In VGG and other networks, the convolution is implemented as shared convolution, not as a locally connected layer [15, p. 341] to handle fewer parameters, speed up the training, and use less memory. Shared weights within one channel assumes that the same features appear at various locations of the input images. This assumption is generally valid for remote sensing and indoor images. It is worth to mention that, since the ceiling or floor regions are located at the top and bottom of the images, using locally connected layer might provide an interesting insight and research direction for segmentation of indoor images.

The channels in the convolutional layers can be interpreted as filters, highlighting patterns in an image that the network has learned from the training data. In the first convolution layer, these patterns, referred to as features, are associated with basic/primitive image content; for instance, corners, edges, etc. Deeper in the network, the features describe complex relationships of these basic image content; for more details see [15, p. 360].

It is noteworthy that VGG networks are not considered as the best network architecture for image classification problems due to their accuracy, the number of parameters learned, and the inference time. The reader can find comparisons of various CNNs in [23]. The latest deep models that outperform VGG contain significantly more convolutional layers. To train these deeper networks is harder due to the propagation of potential numerical errors stemming from very low residuals in the training step. For this reason, ResNet utilizes residual connections that allow for training a 1000-layer deep network; see [21]. While this field is rapidly evolving, current data fusion networks typically adopt the VGG network due to its simple architecture.

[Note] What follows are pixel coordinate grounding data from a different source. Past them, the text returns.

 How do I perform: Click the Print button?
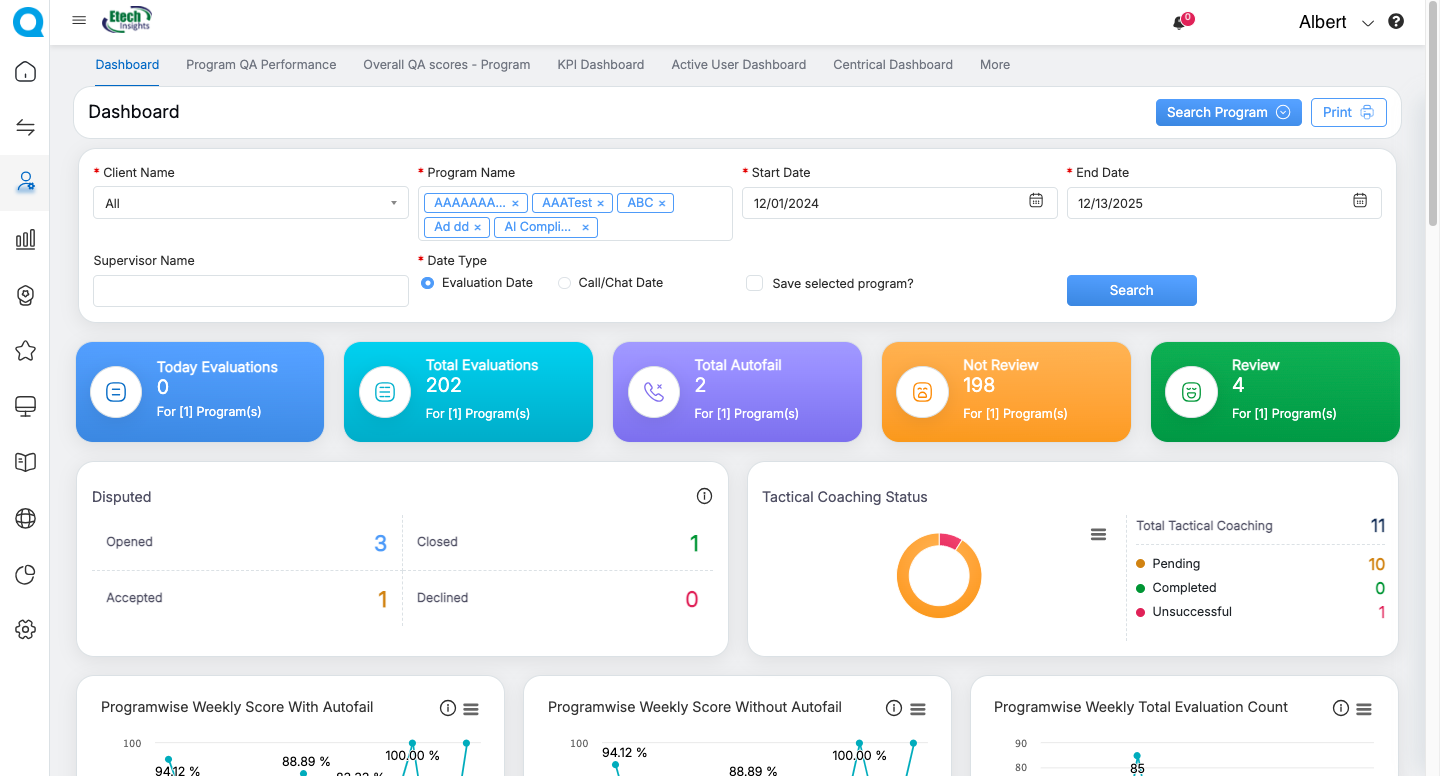coord(1348,112)
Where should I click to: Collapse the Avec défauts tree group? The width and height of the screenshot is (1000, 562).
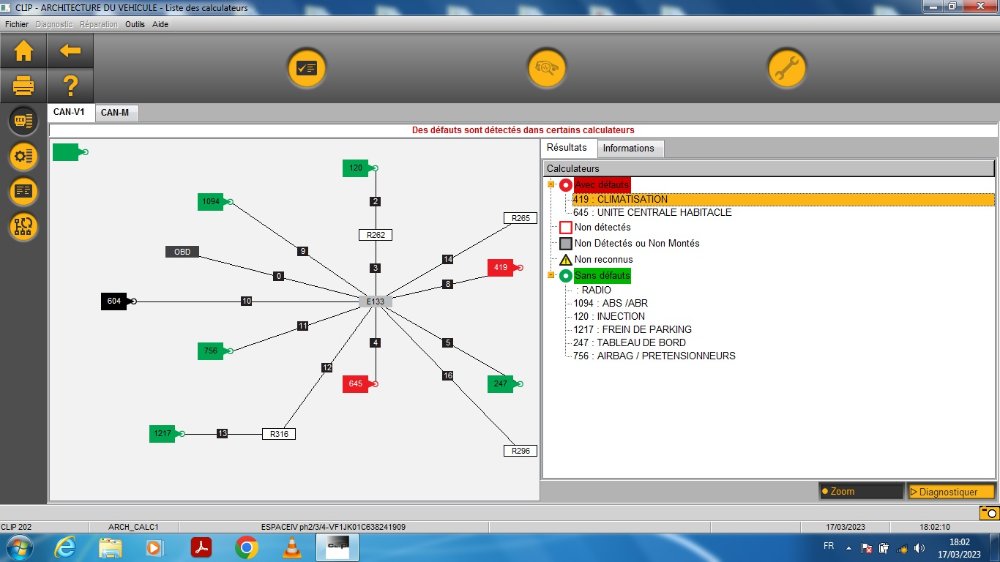[550, 185]
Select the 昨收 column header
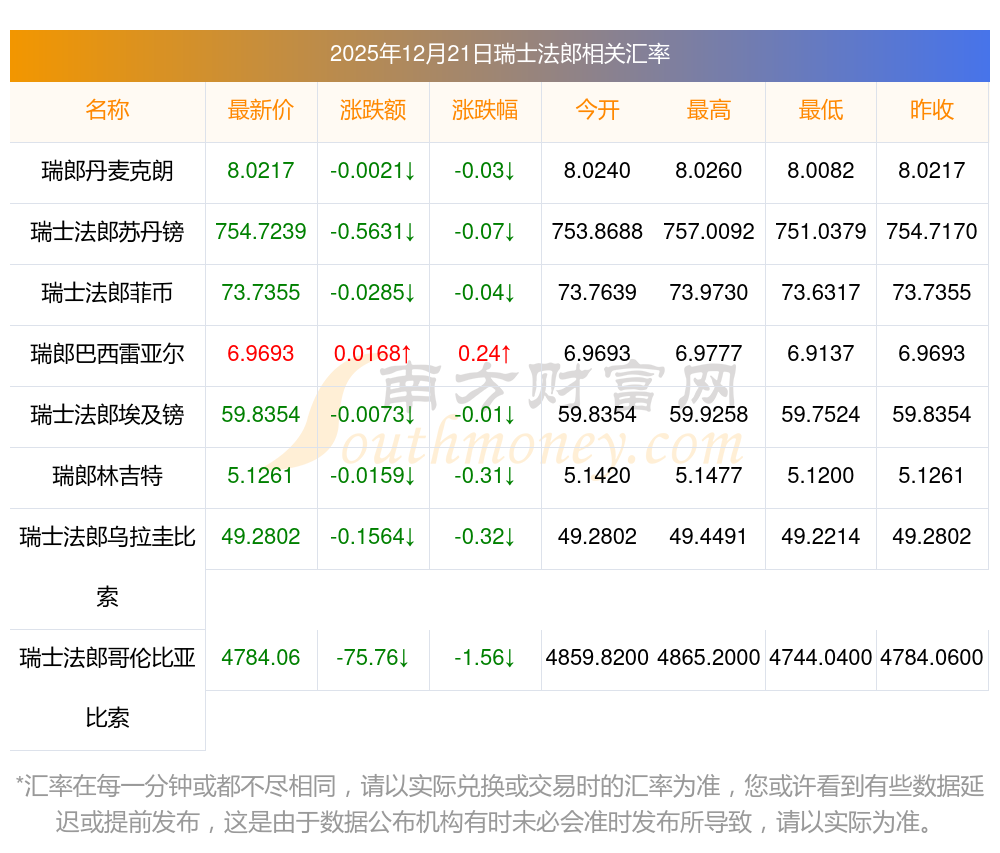 pyautogui.click(x=932, y=110)
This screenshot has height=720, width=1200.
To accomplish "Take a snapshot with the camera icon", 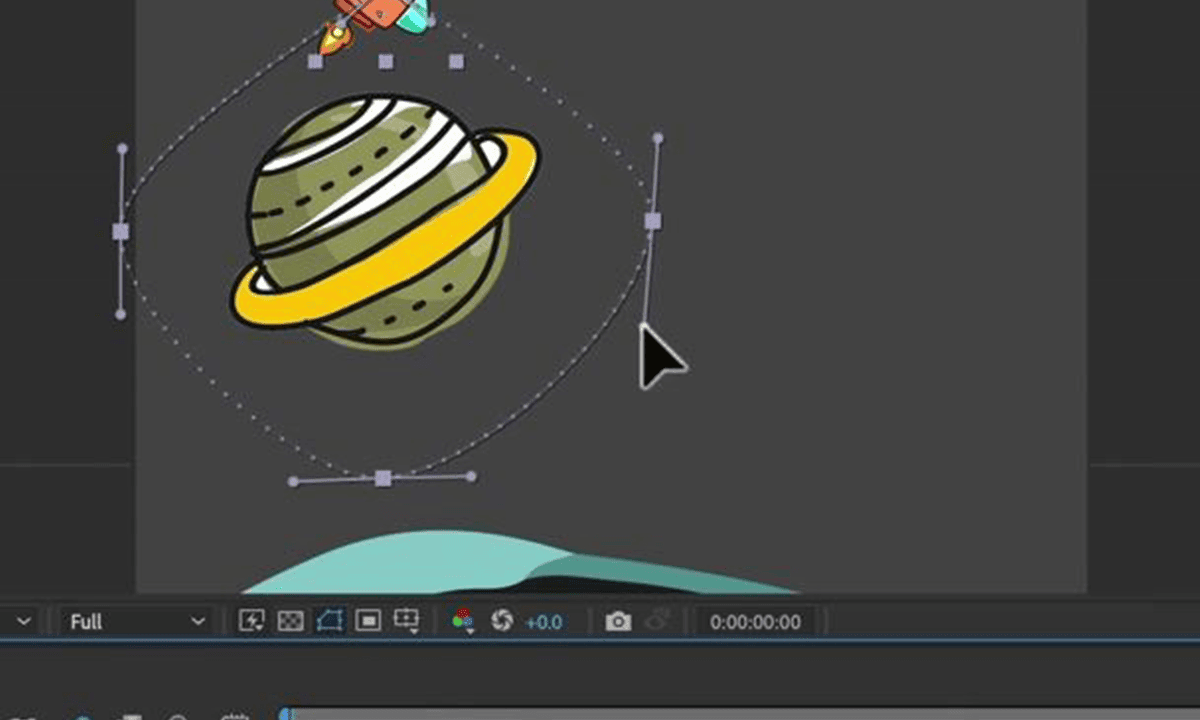I will tap(618, 621).
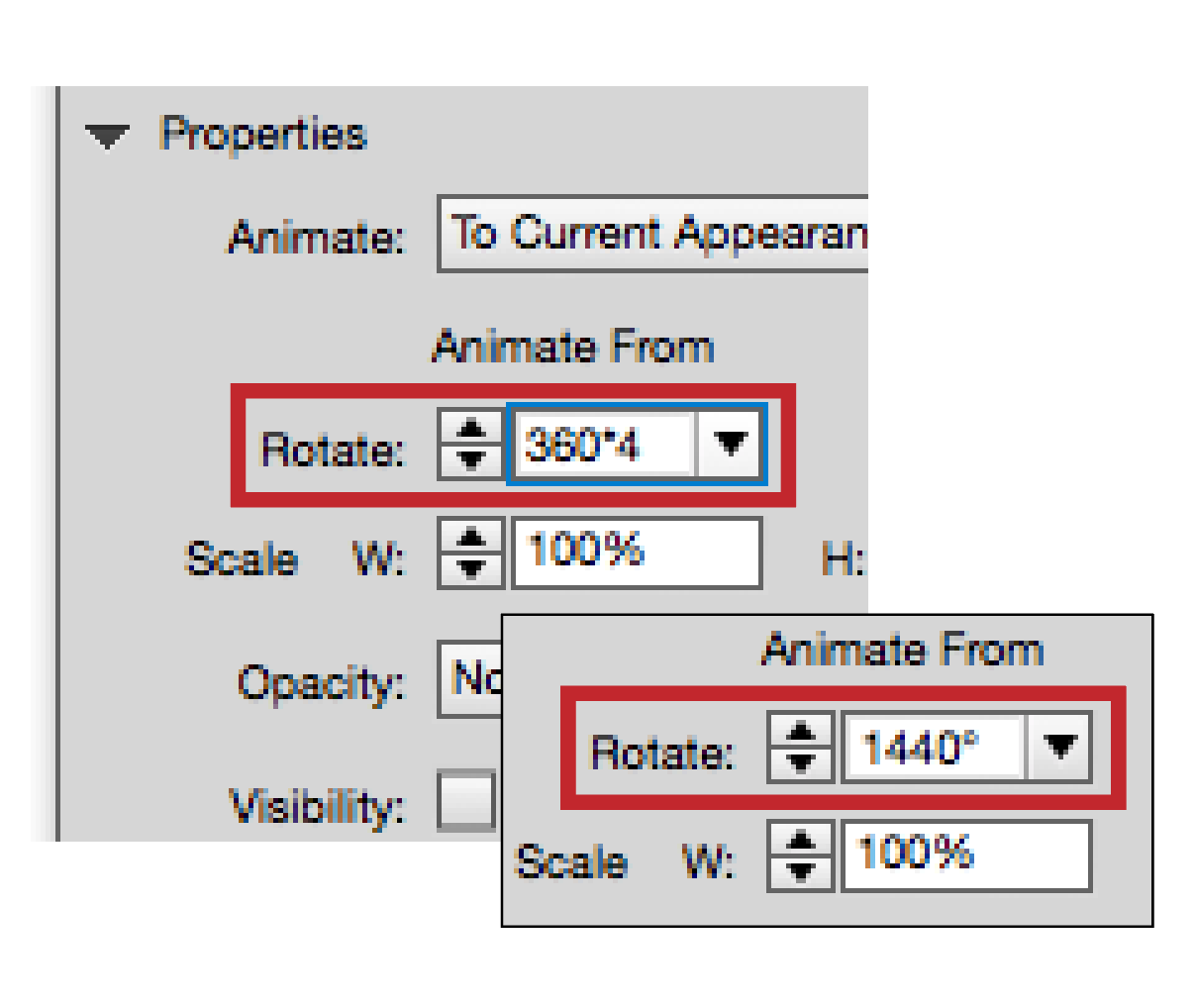Click the Rotate field showing 1440°

(x=932, y=748)
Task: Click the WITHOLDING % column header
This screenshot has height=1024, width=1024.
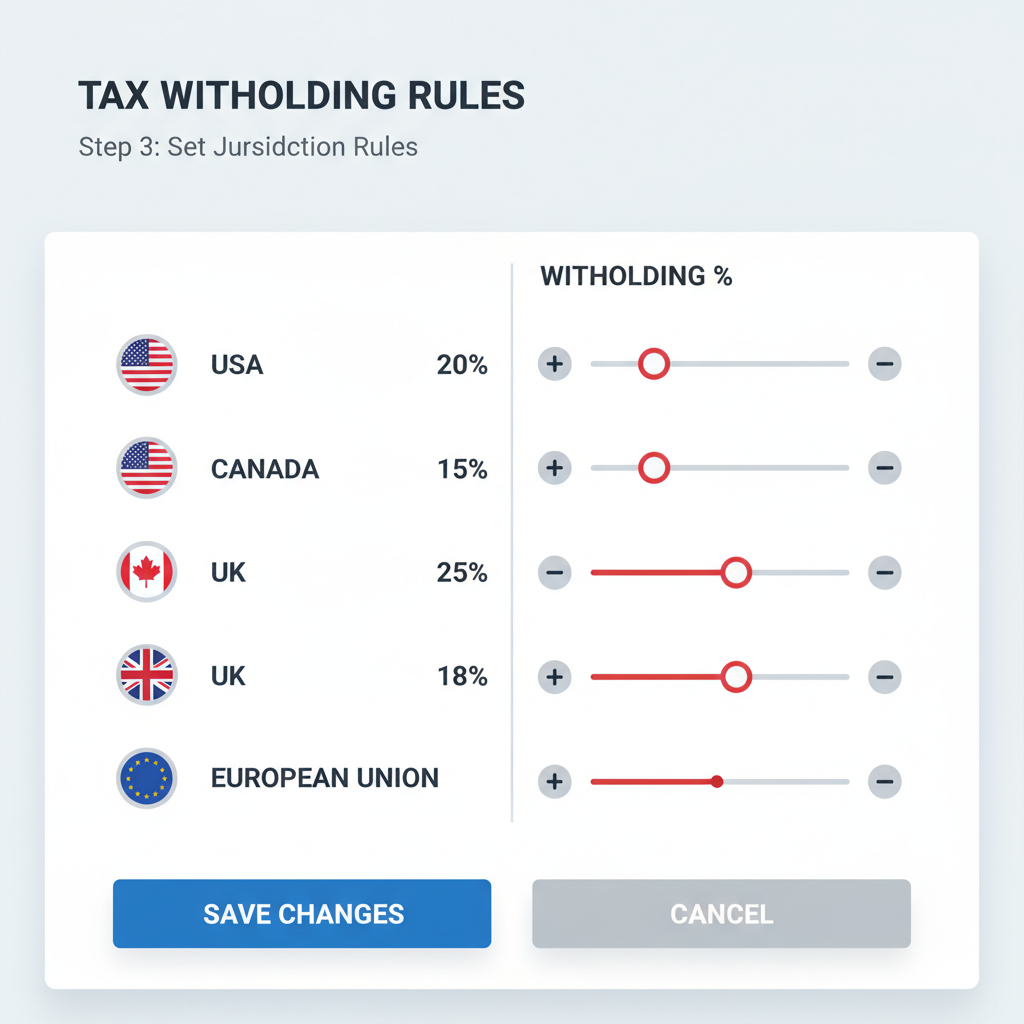Action: click(635, 276)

3.2.2 Architectures for Pixel-level Labeling

As opposed to image classification, pixel-level labeling requires annotating the pixels of the entire image. Consequently, the output is an array similar to the size of the input. This can be achieved by utilizing a single image classifier network and by discarding the classifier tail of VGG, i.e. removing the fully connected layer and soft-max, and instead, utilizing a series of unpooling operations along with additional convolutions. An unpooling operation allows for increasing the width and height of the convolutional layer and decreases the number of channels. This results in generating an output at the end of the network that has the original image size; see Fig. 3.2B. This concept is referred to as encoder–decoder network, such as SegNet [6]. SegNet adopts a VGG network as encoder, and mirrors the encoder for the decoder, except the pooling layers are replaced with unpooling layers; see Fig. 3.2B. An advantage of utilizing an image classifier is that the weights trained on image classification datasets can be used for the encoder. This can be considered a benefit as the image classification datasets are typically larger, such that the weights learned using these datasets are likely to be more accurate. Adopting these weights as initial weights in the encoder part of the network is referred to as transfer learning. Here, we mention another notable network, called U-Net, which has a similar encoder–decoder structure but the encoder and decoder features are connected forming a U-shaped network topography [24].

The main disadvantage of encoder–decoder networks is the pooling-unpooling strategy which introduces errors at segment boundaries [6]. Extracting accurate boundaries is generally important for remote sensing applications, such as delineating small patches corresponding to buildings, trees or cars. SegNet addresses this issue by tracking the indices of max-pooling, and uses these indices during unpooling to maintain boundaries. DeepLab, a recent pixel-level labeling network, tackles the boundary problem by using atrous spatial pyramid pooling and a conditional random field [25]. Additionally, the latest DeepLab version integrates ResNet into its architecture, and thus benefits from a more advanced network structure.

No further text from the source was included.